## [TASK PROMPT]
All of the records below should be output exactly.
____ PROVIDED RECORDS
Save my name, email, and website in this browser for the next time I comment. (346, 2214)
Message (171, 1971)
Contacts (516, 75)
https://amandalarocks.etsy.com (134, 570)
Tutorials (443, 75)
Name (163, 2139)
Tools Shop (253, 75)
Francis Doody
________
## [SOLUTION TO THIS EXERCISE]
Save my name, email, and website in this browser for the next time I comment. (346, 2214)
Message (171, 1971)
Contacts (516, 75)
https://amandalarocks.etsy.com (134, 570)
Tutorials (443, 75)
Name (163, 2139)
Tools Shop (253, 75)
Francis Doody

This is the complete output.